Static aggregators describe the static perspectives: system-type and/or system-version.

  • If both static and dynamic perspectives are described, they MUST only pick the static perspectives (system-type or system-version).
  • If only system-instance (or unspecified) perspective is available, we assume this is a generic system instance which is meant to describe all system instances as a subsidiary.
  • Static perspective resolution SHOULD follow the algorithm described below.

Dynamic Aggregators

If the aggregator supports both static and dynamic perspectives:

  • The ORD aggregator MUST be able to aggregate and store all perspectives (system-type, system-version, and system-instance) at the same time.
  • In its ORD Discovery API for consumers, it needs to implement the inheritance / fallback behavior:
    • When system-instance is requested but not available, fall back to system-version, when this is not available fall back to system-type.
    • Static perspective resolution (when system-type or system-version is requested) SHOULD follow the algorithm described below.

Static Perspective Resolution

When a consumer requests static metadata (i.e. system-type or system-version perspective) for a given system type, the aggregator SHOULD resolve what to return as follows (see also the perspective relation diagram):

  1. If a specific system version is requested, return the system-version perspective data for that version.
  2. If no specific version is requested, return the explicitly provided system-type perspective data, if available. The system-type perspective takes precedence because it is explicitly maintained and version-independent.
  3. If no specific version is requested and no explicit system-type perspective is available, the aggregator SHOULD derive the system-type representation from the latest system-version perspective.

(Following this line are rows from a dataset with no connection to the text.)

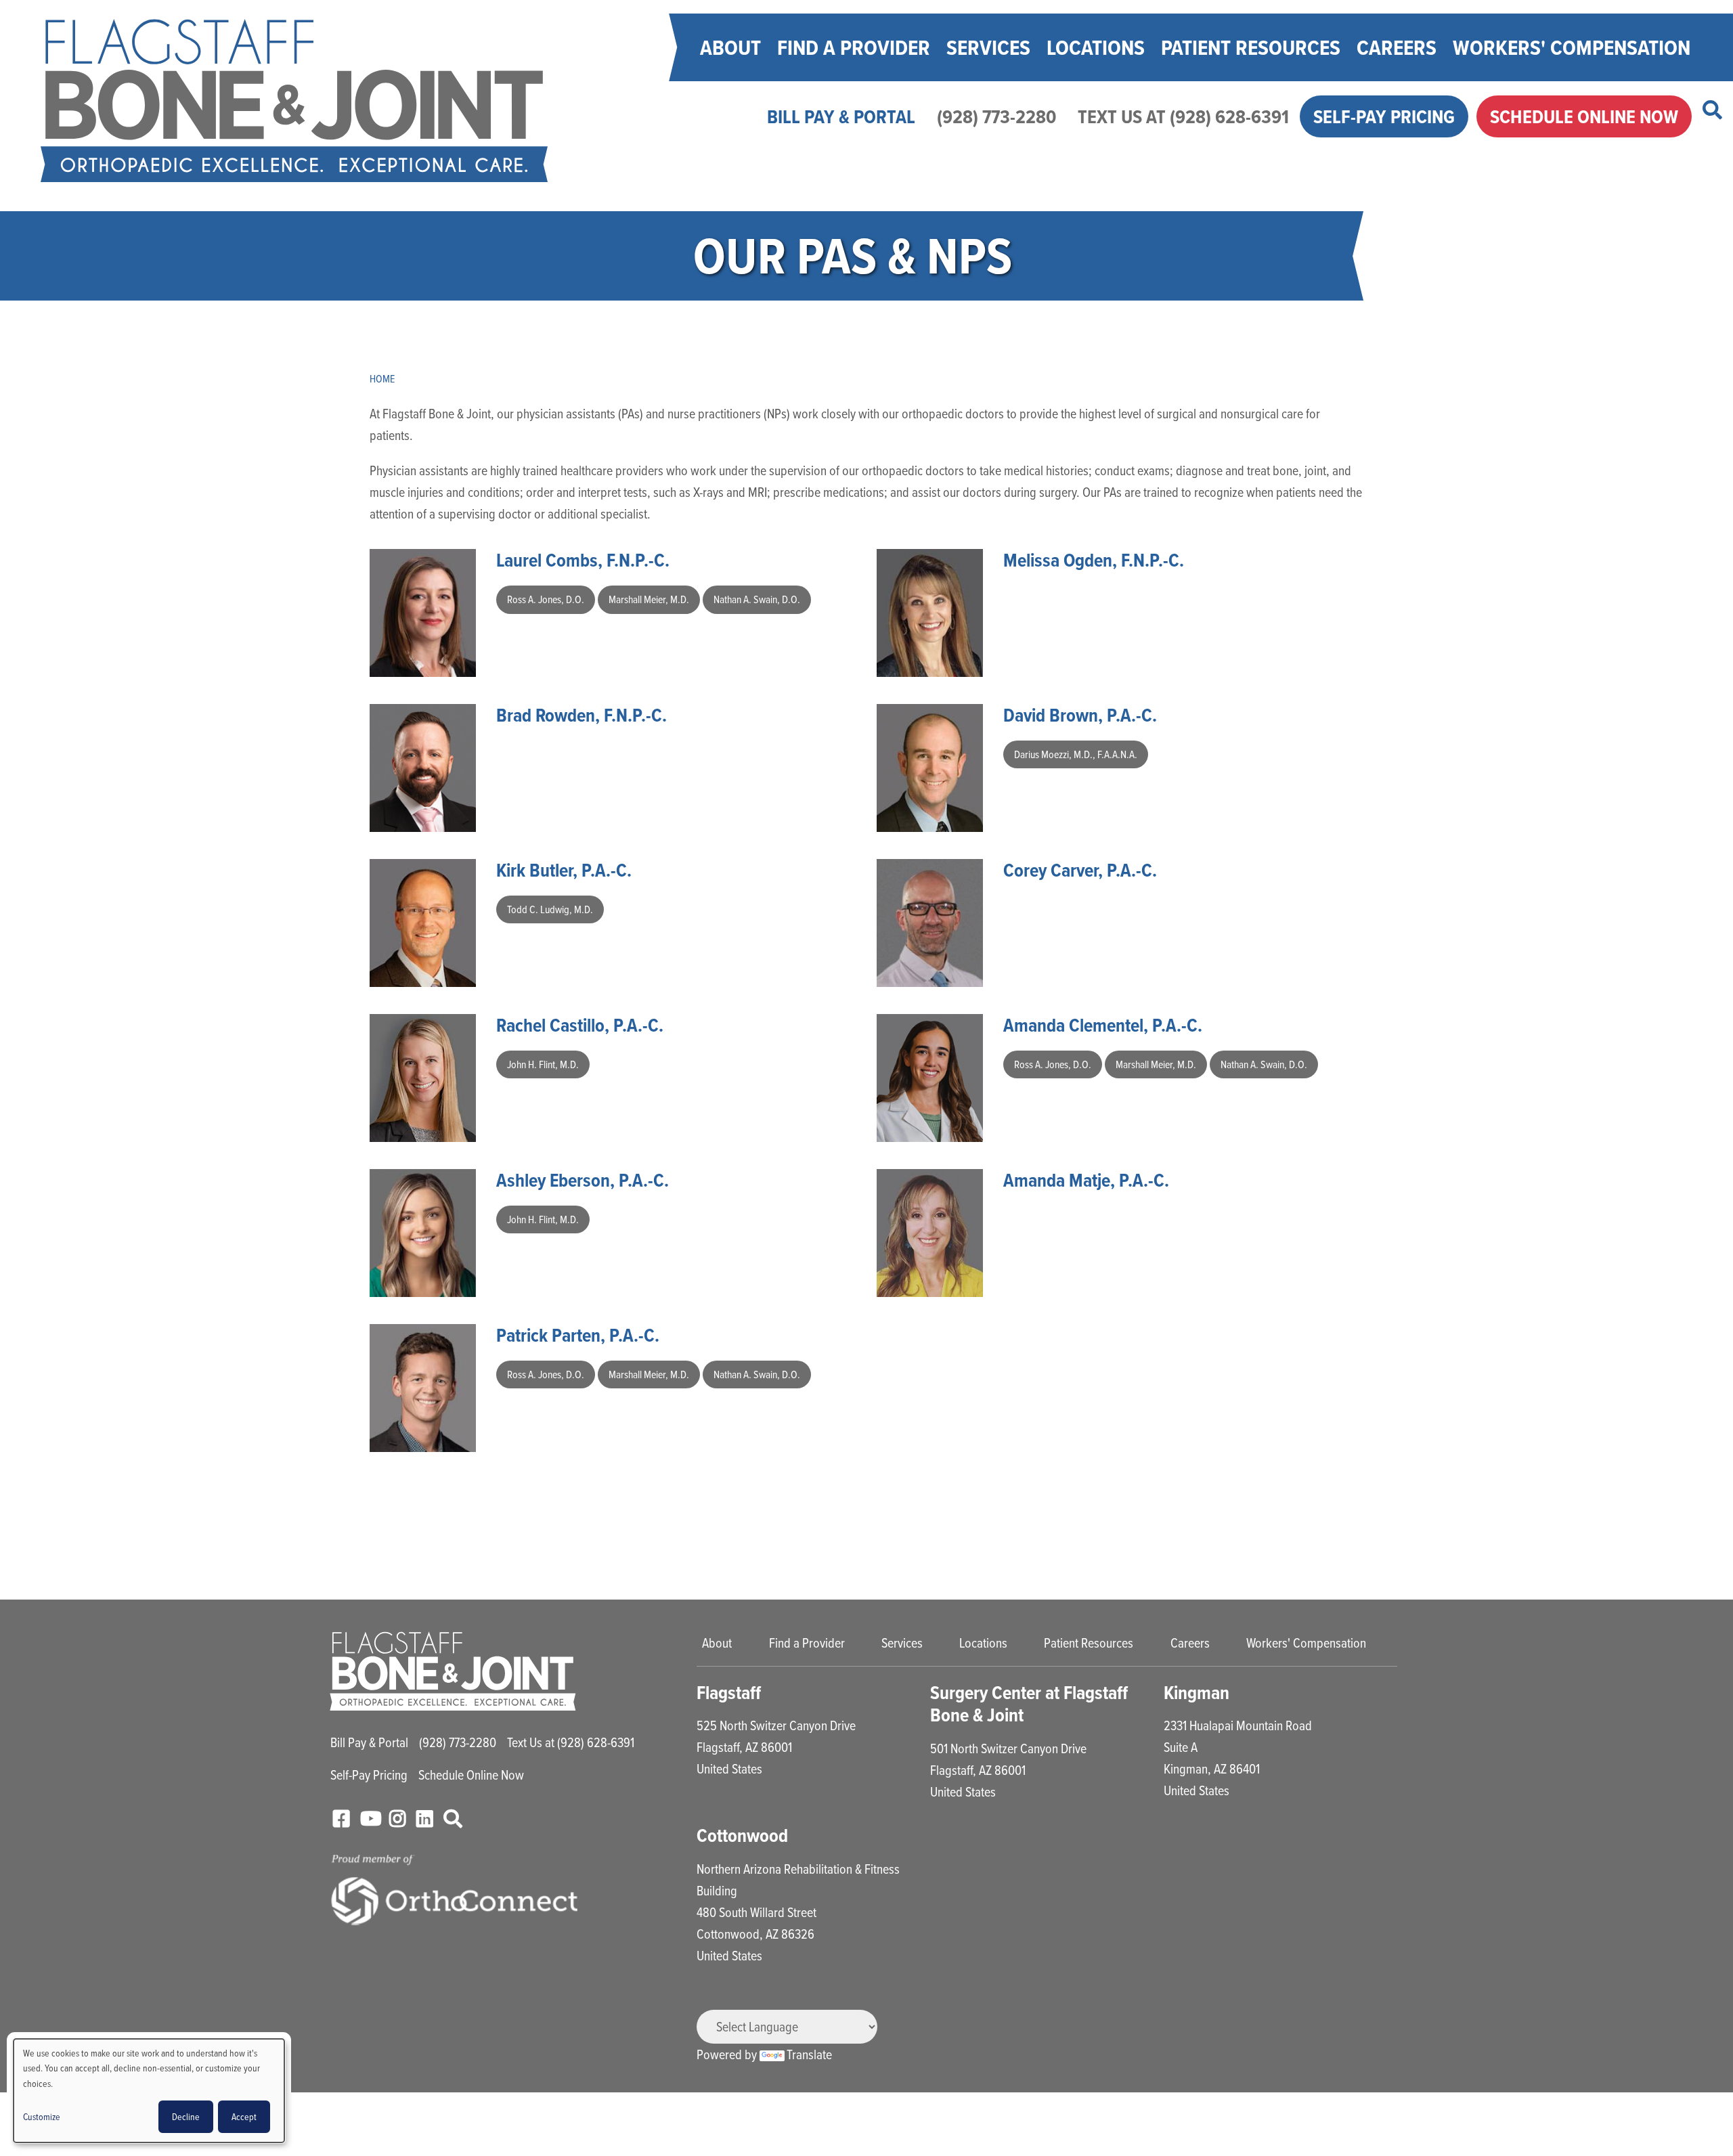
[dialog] (149, 2090)
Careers (1396, 47)
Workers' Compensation (1571, 47)
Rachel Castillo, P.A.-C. (579, 1025)
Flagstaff (729, 1693)
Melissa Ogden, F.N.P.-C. (1093, 560)
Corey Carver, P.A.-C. (1080, 870)
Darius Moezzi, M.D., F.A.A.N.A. (1075, 754)
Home (382, 378)
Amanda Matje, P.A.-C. (1086, 1180)
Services (988, 47)
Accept (244, 2116)
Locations (1096, 47)
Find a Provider (853, 47)
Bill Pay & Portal (841, 116)
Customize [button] (41, 2116)
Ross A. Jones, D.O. (545, 599)
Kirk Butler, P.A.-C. (564, 870)
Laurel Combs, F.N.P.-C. (583, 560)
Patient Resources (1250, 47)
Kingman (1196, 1693)
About (730, 47)
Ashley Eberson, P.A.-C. (582, 1180)
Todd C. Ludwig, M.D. (550, 909)
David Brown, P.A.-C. (1080, 715)
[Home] (294, 100)
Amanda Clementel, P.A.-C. (1102, 1025)
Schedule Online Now (1584, 116)
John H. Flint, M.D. (543, 1064)
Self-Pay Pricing (1384, 116)
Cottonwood (742, 1835)
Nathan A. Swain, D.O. (757, 599)
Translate (809, 2054)
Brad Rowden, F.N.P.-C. (581, 715)
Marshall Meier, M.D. (649, 599)
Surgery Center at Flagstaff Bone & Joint (1029, 1704)
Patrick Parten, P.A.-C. (577, 1335)
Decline (186, 2116)
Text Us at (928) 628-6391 (1183, 116)
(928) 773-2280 (996, 116)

This resolution ensures that consumers can always retrieve a meaningful static description of a system type without having to know its versioning scheme or whether the provider chose system-type vs. system-version.

Tombstone Handling across Versions

An older version of an application / service can have a resource which has been decommissioned (via a Tombstone) in a newer version. The inheritance / fallback logic MUST not fall back to the now removed resource.